COMPLETE THE FOLLOWING
A - Summarize the parliamentary speech in two sentences.
B - In the parliamentary speech, who is named as the Domestic Abuse Commissioner?
C - Transcribe the parliamentary speech between "The Domestic Abuse Commissioner, Nicole" and "not support it.", inclusive.
[BEGIN SOURCE EXTRACT]
The amendment in our names is an extension of our previous work. I shall not repeat and rehearse the reasons why it is important that the definition of serious violence for the purpose of the proposed serious violence prevention duty must include domestic abuse, domestic homicides and sexual offences. For me, it is straightforward, and I make a simple appeal to my noble friend the Minister, who was so instrumental in piloting the Domestic Abuse Bill through Parliament with such professionalism, dedication and patience. There is an opportunity to cement and build on that historic and vital legislation, to build on what was achieved, so that it can be possible for the serious violence strategy to recognise domestic abuse and sexual violence. Can it be possible for a serious violence strategy not to recognise them as forms of serious violence? It would be difficult to understand.

The Domestic Abuse Commissioner, Nicole Jacobs, has said that the Government risk missing an opportunity to make a “historic shift” in the handling of this problem. She went on to suggest that this amendment could deliver a step change, ensuring a focus not only on crisis provision but on early intervention and prevention measures to stop abuse occurring. I totally agree with her.

The Home Office’s draft guidance says that local areas “could” consider violence against women and girls as part of the new duty if they choose to. I am still trying to get my head around “could”. How about “must”? This short and succinct amendment is so important, and I just do not understand who could not support it.
[END SOURCE EXTRACT]
[BEGIN AVAILABLE DATA]
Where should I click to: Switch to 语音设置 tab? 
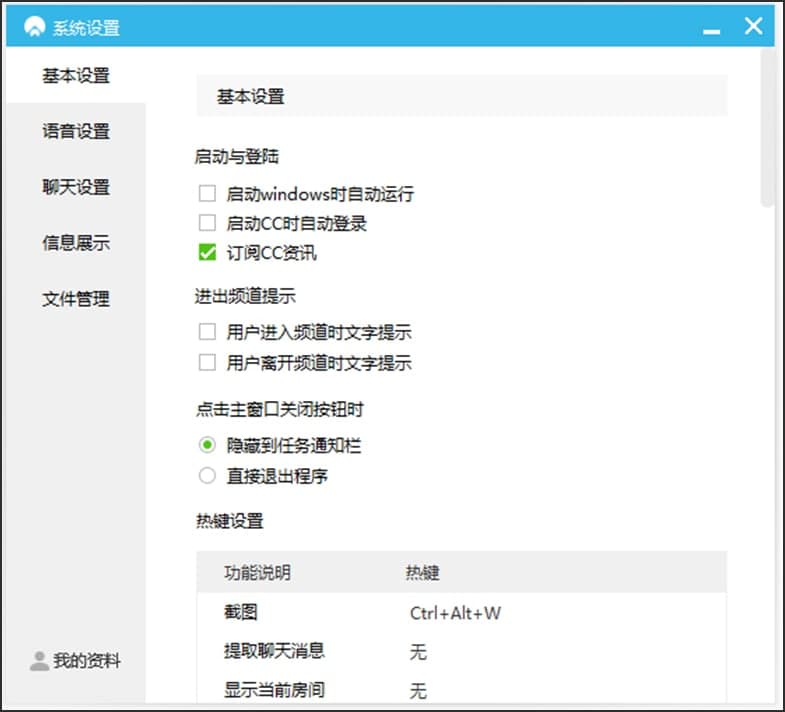coord(76,131)
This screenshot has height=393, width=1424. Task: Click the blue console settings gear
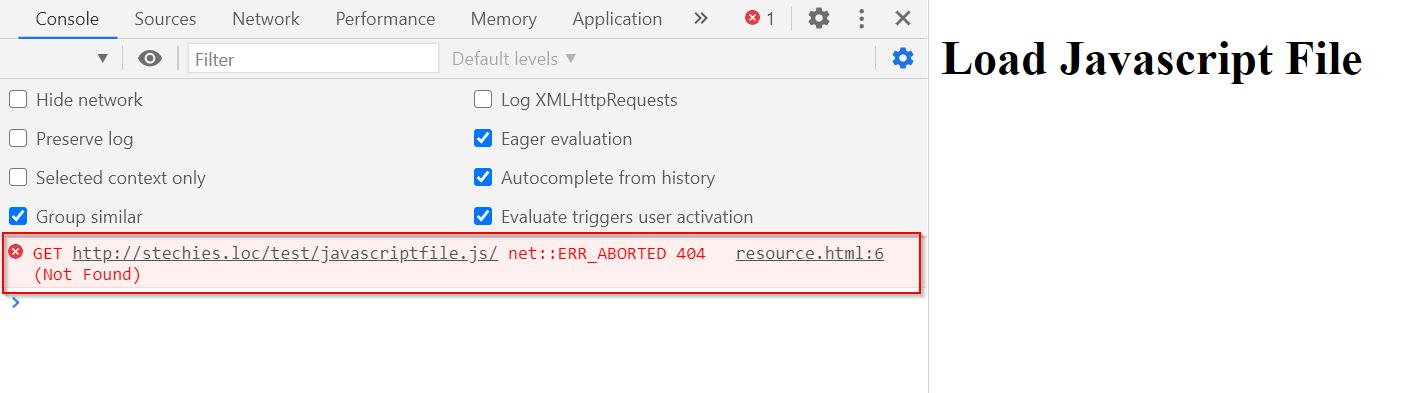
[END AVAILABLE DATA]
EXPECTED OUTPUTS
A - The speaker appeals to the Minister to support an amendment requiring that the definition of serious violence for the proposed serious violence prevention duty include domestic abuse, domestic homicides and sexual offences, building on the Domestic Abuse Bill. Agreeing with the Domestic Abuse Commissioner that the amendment could deliver a step change toward early intervention and prevention, the speaker objects that the Home Office's draft guidance says only that local areas "could" consider violence against women and girls as part of the new duty.

B - Nicole Jacobs.

C -
The Domestic Abuse Commissioner, Nicole Jacobs, has said that the Government risk missing an opportunity to make a “historic shift” in the handling of this problem. She went on to suggest that this amendment could deliver a step change, ensuring a focus not only on crisis provision but on early intervention and prevention measures to stop abuse occurring. I totally agree with her.

The Home Office’s draft guidance says that local areas “could” consider violence against women and girls as part of the new duty if they choose to. I am still trying to get my head around “could”. How about “must”? This short and succinct amendment is so important, and I just do not understand who could not support it.